Available records:
────────────────────────────────────────

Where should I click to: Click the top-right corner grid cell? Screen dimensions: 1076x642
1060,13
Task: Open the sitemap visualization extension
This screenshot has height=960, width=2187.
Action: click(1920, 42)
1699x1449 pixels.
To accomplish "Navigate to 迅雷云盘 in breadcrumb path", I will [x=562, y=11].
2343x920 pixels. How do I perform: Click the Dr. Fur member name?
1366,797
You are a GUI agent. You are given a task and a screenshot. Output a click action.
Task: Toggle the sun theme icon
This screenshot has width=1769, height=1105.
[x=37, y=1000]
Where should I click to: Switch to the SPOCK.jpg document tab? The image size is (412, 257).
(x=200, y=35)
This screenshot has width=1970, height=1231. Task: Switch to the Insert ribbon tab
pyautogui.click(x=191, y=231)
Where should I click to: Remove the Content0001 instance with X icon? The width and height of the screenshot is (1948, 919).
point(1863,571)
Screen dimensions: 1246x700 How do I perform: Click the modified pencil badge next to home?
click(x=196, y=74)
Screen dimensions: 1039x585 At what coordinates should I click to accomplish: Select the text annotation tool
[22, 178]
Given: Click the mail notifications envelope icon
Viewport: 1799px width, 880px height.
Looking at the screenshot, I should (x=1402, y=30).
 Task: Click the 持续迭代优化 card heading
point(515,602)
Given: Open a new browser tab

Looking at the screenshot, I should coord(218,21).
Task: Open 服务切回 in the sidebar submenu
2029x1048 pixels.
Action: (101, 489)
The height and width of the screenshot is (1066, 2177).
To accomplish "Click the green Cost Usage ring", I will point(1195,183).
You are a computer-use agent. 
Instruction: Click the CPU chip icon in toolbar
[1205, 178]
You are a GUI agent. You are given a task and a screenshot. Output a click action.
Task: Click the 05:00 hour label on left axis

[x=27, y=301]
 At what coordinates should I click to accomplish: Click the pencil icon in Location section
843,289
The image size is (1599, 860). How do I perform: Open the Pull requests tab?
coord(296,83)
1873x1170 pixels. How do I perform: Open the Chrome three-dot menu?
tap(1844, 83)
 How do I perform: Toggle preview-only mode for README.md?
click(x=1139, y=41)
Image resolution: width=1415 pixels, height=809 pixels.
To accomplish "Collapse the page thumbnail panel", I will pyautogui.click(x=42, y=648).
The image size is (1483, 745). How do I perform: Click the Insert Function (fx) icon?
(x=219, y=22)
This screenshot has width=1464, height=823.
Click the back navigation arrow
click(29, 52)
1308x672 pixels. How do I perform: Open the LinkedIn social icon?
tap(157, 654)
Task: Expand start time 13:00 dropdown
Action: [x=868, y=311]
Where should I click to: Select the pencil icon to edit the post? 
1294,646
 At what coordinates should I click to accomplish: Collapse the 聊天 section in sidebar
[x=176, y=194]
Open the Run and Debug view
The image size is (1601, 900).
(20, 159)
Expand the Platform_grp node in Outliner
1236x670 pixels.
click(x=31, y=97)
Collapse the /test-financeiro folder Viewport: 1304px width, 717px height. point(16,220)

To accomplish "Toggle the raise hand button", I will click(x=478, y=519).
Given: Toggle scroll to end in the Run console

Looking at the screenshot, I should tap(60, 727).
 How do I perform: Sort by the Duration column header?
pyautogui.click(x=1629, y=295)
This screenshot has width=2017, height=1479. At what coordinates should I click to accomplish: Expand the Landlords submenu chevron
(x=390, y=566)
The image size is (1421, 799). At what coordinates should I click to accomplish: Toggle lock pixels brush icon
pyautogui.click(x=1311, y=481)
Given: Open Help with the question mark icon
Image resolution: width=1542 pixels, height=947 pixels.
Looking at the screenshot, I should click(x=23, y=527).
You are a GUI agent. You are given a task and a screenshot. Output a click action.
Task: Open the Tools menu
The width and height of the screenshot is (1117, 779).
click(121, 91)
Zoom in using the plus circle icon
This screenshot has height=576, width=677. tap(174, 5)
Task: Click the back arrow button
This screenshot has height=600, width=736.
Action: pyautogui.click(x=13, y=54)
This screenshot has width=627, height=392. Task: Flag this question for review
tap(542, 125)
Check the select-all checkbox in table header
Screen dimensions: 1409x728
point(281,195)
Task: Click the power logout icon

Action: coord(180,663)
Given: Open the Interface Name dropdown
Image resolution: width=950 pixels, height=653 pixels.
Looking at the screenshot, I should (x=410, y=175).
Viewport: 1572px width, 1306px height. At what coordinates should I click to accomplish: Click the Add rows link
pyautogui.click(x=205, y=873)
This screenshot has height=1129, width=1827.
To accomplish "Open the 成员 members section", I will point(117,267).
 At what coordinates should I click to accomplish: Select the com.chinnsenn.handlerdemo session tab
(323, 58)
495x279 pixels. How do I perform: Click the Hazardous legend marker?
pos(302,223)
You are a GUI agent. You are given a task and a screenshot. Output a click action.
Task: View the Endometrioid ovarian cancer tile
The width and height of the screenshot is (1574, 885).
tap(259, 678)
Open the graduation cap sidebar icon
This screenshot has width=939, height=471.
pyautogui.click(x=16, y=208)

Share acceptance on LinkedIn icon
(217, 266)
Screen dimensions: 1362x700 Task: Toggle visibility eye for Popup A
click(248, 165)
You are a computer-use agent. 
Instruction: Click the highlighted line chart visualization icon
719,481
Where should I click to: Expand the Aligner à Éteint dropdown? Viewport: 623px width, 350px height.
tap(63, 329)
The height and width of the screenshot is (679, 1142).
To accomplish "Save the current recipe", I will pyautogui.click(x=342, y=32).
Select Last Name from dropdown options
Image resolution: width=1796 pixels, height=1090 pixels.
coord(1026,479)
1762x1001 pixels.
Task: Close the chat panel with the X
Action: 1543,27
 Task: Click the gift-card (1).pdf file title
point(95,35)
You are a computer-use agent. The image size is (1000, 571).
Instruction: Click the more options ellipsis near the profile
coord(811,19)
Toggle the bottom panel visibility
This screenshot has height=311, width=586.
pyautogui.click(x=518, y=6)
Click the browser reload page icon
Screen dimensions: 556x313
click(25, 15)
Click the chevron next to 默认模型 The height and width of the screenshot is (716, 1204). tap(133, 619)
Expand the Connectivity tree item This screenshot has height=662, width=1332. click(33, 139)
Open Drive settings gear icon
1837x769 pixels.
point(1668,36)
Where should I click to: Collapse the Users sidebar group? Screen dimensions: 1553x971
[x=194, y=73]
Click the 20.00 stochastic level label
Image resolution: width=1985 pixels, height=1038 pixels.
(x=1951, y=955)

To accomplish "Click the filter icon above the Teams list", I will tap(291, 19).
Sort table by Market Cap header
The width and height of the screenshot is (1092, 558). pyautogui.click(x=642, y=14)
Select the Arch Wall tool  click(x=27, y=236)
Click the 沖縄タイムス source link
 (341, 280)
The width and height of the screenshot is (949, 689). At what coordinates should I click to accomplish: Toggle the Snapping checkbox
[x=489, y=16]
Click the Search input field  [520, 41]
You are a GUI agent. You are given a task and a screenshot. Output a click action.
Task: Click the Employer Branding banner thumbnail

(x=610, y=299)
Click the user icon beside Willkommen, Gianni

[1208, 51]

────────────────────────────────────────

Work instructions: Reproduce the records above in full and with exact wording.

Reply to the exercise:
Where should I click to: Click the top-right corner grid cell? Screen dimensions: 1076x642
1060,13
Task: Open the sitemap visualization extension
This screenshot has height=960, width=2187.
Action: click(1920, 42)
1699x1449 pixels.
To accomplish "Navigate to 迅雷云盘 in breadcrumb path", I will [x=562, y=11].
2343x920 pixels. How do I perform: Click the Dr. Fur member name?
1366,797
You are a GUI agent. You are given a task and a screenshot. Output a click action.
Task: Toggle the sun theme icon
This screenshot has width=1769, height=1105.
[x=37, y=1000]
Where should I click to: Switch to the SPOCK.jpg document tab? The image size is (412, 257).
(x=200, y=35)
This screenshot has width=1970, height=1231. Task: Switch to the Insert ribbon tab
pyautogui.click(x=191, y=231)
Where should I click to: Remove the Content0001 instance with X icon? The width and height of the screenshot is (1948, 919).
point(1863,571)
Screen dimensions: 1246x700 How do I perform: Click the modified pencil badge next to home?
click(x=196, y=74)
Screen dimensions: 1039x585 At what coordinates should I click to accomplish: Select the text annotation tool
[22, 178]
Given: Click the mail notifications envelope icon
Viewport: 1799px width, 880px height.
Looking at the screenshot, I should (x=1402, y=30).
 Task: Click the 持续迭代优化 card heading
point(515,602)
Given: Open a new browser tab

Looking at the screenshot, I should coord(218,21).
Task: Open 服务切回 in the sidebar submenu
2029x1048 pixels.
Action: (101, 489)
The height and width of the screenshot is (1066, 2177).
To accomplish "Click the green Cost Usage ring", I will point(1195,183).
You are a computer-use agent. 
Instruction: Click the CPU chip icon in toolbar
[1205, 178]
You are a GUI agent. You are given a task and a screenshot. Output a click action.
Task: Click the 05:00 hour label on left axis

[x=27, y=301]
 At what coordinates should I click to accomplish: Click the pencil icon in Location section
843,289
The image size is (1599, 860). How do I perform: Open the Pull requests tab?
coord(296,83)
1873x1170 pixels. How do I perform: Open the Chrome three-dot menu?
tap(1844, 83)
 How do I perform: Toggle preview-only mode for README.md?
click(x=1139, y=41)
Image resolution: width=1415 pixels, height=809 pixels.
To accomplish "Collapse the page thumbnail panel", I will pyautogui.click(x=42, y=648).
The image size is (1483, 745). How do I perform: Click the Insert Function (fx) icon?
(x=219, y=22)
This screenshot has width=1464, height=823.
Click the back navigation arrow
click(29, 52)
1308x672 pixels. How do I perform: Open the LinkedIn social icon?
tap(157, 654)
Task: Expand start time 13:00 dropdown
Action: [x=868, y=311]
Where should I click to: Select the pencil icon to edit the post? 
1294,646
 At what coordinates should I click to accomplish: Collapse the 聊天 section in sidebar
[x=176, y=194]
Open the Run and Debug view
The image size is (1601, 900).
(20, 159)
Expand the Platform_grp node in Outliner
1236x670 pixels.
click(x=31, y=97)
Collapse the /test-financeiro folder Viewport: 1304px width, 717px height. point(16,220)

To accomplish "Toggle the raise hand button", I will click(x=478, y=519).
Given: Toggle scroll to end in the Run console

Looking at the screenshot, I should tap(60, 727).
 How do I perform: Sort by the Duration column header?
pyautogui.click(x=1629, y=295)
This screenshot has width=2017, height=1479. At what coordinates should I click to accomplish: Expand the Landlords submenu chevron
(x=390, y=566)
The image size is (1421, 799). At what coordinates should I click to accomplish: Toggle lock pixels brush icon
pyautogui.click(x=1311, y=481)
Given: Open Help with the question mark icon
Image resolution: width=1542 pixels, height=947 pixels.
Looking at the screenshot, I should click(x=23, y=527).
You are a GUI agent. You are given a task and a screenshot. Output a click action.
Task: Open the Tools menu
The width and height of the screenshot is (1117, 779).
click(121, 91)
Zoom in using the plus circle icon
This screenshot has height=576, width=677. tap(174, 5)
Task: Click the back arrow button
This screenshot has height=600, width=736.
Action: pyautogui.click(x=13, y=54)
This screenshot has width=627, height=392. Task: Flag this question for review
tap(542, 125)
Check the select-all checkbox in table header
Screen dimensions: 1409x728
point(281,195)
Task: Click the power logout icon

Action: coord(180,663)
Given: Open the Interface Name dropdown
Image resolution: width=950 pixels, height=653 pixels.
Looking at the screenshot, I should (x=410, y=175).
Viewport: 1572px width, 1306px height. At what coordinates should I click to accomplish: Click the Add rows link
pyautogui.click(x=205, y=873)
This screenshot has height=1129, width=1827.
To accomplish "Open the 成员 members section", I will point(117,267).
 At what coordinates should I click to accomplish: Select the com.chinnsenn.handlerdemo session tab
(323, 58)
495x279 pixels. How do I perform: Click the Hazardous legend marker?
pos(302,223)
You are a GUI agent. You are given a task and a screenshot. Output a click action.
Task: View the Endometrioid ovarian cancer tile
The width and height of the screenshot is (1574, 885).
tap(259, 678)
Open the graduation cap sidebar icon
This screenshot has width=939, height=471.
pyautogui.click(x=16, y=208)

Share acceptance on LinkedIn icon
(217, 266)
Screen dimensions: 1362x700 Task: Toggle visibility eye for Popup A
click(248, 165)
You are a computer-use agent. 
Instruction: Click the highlighted line chart visualization icon
719,481
Where should I click to: Expand the Aligner à Éteint dropdown? Viewport: 623px width, 350px height.
tap(63, 329)
The height and width of the screenshot is (679, 1142).
To accomplish "Save the current recipe", I will pyautogui.click(x=342, y=32).
Select Last Name from dropdown options
Image resolution: width=1796 pixels, height=1090 pixels.
coord(1026,479)
1762x1001 pixels.
Task: Close the chat panel with the X
Action: 1543,27
 Task: Click the gift-card (1).pdf file title
point(95,35)
You are a computer-use agent. The image size is (1000, 571).
Instruction: Click the more options ellipsis near the profile
coord(811,19)
Toggle the bottom panel visibility
This screenshot has height=311, width=586.
pyautogui.click(x=518, y=6)
Click the browser reload page icon
Screen dimensions: 556x313
click(25, 15)
Click the chevron next to 默认模型 The height and width of the screenshot is (716, 1204). tap(133, 619)
Expand the Connectivity tree item This screenshot has height=662, width=1332. click(33, 139)
Open Drive settings gear icon
1837x769 pixels.
point(1668,36)
Where should I click to: Collapse the Users sidebar group? Screen dimensions: 1553x971
[x=194, y=73]
Click the 20.00 stochastic level label
Image resolution: width=1985 pixels, height=1038 pixels.
(x=1951, y=955)

To accomplish "Click the filter icon above the Teams list", I will tap(291, 19).
Sort table by Market Cap header
The width and height of the screenshot is (1092, 558). pyautogui.click(x=642, y=14)
Select the Arch Wall tool  click(x=27, y=236)
Click the 沖縄タイムス source link
 (341, 280)
The width and height of the screenshot is (949, 689). At what coordinates should I click to accomplish: Toggle the Snapping checkbox
[x=489, y=16]
Click the Search input field  [520, 41]
You are a GUI agent. You are given a task and a screenshot. Output a click action.
Task: Click the Employer Branding banner thumbnail

(x=610, y=299)
Click the user icon beside Willkommen, Gianni

[1208, 51]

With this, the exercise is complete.